__TEXTE EXTRAIT__.
────────────────────────────────────────
À propos de La Double Démocratie

Avertissement : les tribunes sont des contributions individuelles de sympathisants du mouvement au débat et ne reflètent pas nécessairement les positions de celui-ci.

, par Pierre Jouvenat

À propos de La Double Démocratie

La Double Démocratie – Une Europe politique pour la croissance, essai de Michel Aglietta et Nicolas Leron (Seuil, janvier 2017)

Il faut relever d’emblée que l’ouvrage est centré sur les politiques économiques et monétaires, avec un accent particulier sur les questions budgétaires. Les auteurs soulignent tout d’abord que la méthode des petits pas, dite néo-fonctionnaliste, a atteint ses limites car elle a conduit l’UE à une crise de légitimité politique. Ils démontrent avec pertinence que dans le cadre du système politique européen caractérisé par un jeu complexe à deux niveaux (UE et États membres), L’UE est une polity qui impose aux États membres un ordre juridique (règles budgétaires et d’endettement public, règles de concurrence…), sans pour autant être en mesure de mettre en œuvre des politiques publiques mues par l’intérêt général européen (policies) et sans disposer de véritable vie politique (politics), ceci en raison notamment des carences liées aux élections européennes. Au niveau des États membres, les règles de l’UE ont pour conséquence de limiter le champ d’action possible de la puissance publique nationale (polity) ; elles amoindrissent les capacités macroéconomiques des États ainsi entravés dans la définition des politiques publiques (policies) ; et la mise sous tutelle du pouvoir budgétaire des parlements nationaux provoque un étouffement des démocraties nationales (politics). « Ordre juridico-politique de l’UE et ordres juridico-politiques nationaux sont mis en opposition frontale », et il en résulte un rejet de l’UE. Le constat n’est pas nouveau, mais la démonstration qui en est faite est particulièrement éclairante.
────────────────────────────────────────
__DONNÉES ENREGISTRÉES__.
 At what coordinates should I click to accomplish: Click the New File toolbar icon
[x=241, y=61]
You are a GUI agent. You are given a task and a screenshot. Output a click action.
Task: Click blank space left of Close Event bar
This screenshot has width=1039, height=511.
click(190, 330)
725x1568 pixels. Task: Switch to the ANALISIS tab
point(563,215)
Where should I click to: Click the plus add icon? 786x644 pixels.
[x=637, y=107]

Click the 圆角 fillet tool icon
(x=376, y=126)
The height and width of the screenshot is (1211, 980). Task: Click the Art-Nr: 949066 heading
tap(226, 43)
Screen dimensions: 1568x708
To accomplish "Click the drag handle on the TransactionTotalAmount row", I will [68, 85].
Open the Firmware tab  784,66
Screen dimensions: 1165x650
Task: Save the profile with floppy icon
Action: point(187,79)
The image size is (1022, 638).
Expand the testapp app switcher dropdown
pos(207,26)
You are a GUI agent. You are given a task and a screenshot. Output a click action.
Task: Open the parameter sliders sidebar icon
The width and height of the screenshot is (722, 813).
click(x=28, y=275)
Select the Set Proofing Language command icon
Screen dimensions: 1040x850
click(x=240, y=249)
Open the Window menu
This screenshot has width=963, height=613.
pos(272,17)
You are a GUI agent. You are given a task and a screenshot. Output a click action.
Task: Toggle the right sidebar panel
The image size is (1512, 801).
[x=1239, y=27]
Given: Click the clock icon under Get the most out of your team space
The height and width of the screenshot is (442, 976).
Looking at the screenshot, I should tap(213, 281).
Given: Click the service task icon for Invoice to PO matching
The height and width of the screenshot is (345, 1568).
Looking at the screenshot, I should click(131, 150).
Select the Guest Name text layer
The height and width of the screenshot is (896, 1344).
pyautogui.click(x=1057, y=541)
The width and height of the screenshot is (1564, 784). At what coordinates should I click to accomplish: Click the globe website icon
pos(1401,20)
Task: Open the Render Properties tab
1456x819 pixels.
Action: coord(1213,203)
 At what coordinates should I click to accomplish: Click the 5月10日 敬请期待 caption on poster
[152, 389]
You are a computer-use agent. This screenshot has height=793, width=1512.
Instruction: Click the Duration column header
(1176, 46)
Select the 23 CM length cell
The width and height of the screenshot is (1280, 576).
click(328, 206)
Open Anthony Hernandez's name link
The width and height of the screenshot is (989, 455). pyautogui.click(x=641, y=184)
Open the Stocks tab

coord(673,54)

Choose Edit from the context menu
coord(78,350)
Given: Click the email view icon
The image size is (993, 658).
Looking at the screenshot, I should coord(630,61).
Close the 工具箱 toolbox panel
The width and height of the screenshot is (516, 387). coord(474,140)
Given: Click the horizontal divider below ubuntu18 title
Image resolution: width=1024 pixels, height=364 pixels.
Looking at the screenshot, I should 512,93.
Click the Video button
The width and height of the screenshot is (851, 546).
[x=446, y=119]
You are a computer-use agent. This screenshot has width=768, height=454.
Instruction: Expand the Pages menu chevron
────────────────────────────────────────
__CONSIGNE__. Reproduisez mot pour mot la tribune consacrée à La Double Démocratie, placée plus haut.

__RÉSULTAT ATTENDU__.
À propos de La Double Démocratie

Avertissement : les tribunes sont des contributions individuelles de sympathisants du mouvement au débat et ne reflètent pas nécessairement les positions de celui-ci.

, par Pierre Jouvenat

À propos de La Double Démocratie

La Double Démocratie – Une Europe politique pour la croissance, essai de Michel Aglietta et Nicolas Leron (Seuil, janvier 2017)

Il faut relever d’emblée que l’ouvrage est centré sur les politiques économiques et monétaires, avec un accent particulier sur les questions budgétaires. Les auteurs soulignent tout d’abord que la méthode des petits pas, dite néo-fonctionnaliste, a atteint ses limites car elle a conduit l’UE à une crise de légitimité politique. Ils démontrent avec pertinence que dans le cadre du système politique européen caractérisé par un jeu complexe à deux niveaux (UE et États membres), L’UE est une polity qui impose aux États membres un ordre juridique (règles budgétaires et d’endettement public, règles de concurrence…), sans pour autant être en mesure de mettre en œuvre des politiques publiques mues par l’intérêt général européen (policies) et sans disposer de véritable vie politique (politics), ceci en raison notamment des carences liées aux élections européennes. Au niveau des États membres, les règles de l’UE ont pour conséquence de limiter le champ d’action possible de la puissance publique nationale (polity) ; elles amoindrissent les capacités macroéconomiques des États ainsi entravés dans la définition des politiques publiques (policies) ; et la mise sous tutelle du pouvoir budgétaire des parlements nationaux provoque un étouffement des démocraties nationales (politics). « Ordre juridico-politique de l’UE et ordres juridico-politiques nationaux sont mis en opposition frontale », et il en résulte un rejet de l’UE. Le constat n’est pas nouveau, mais la démonstration qui en est faite est particulièrement éclairante.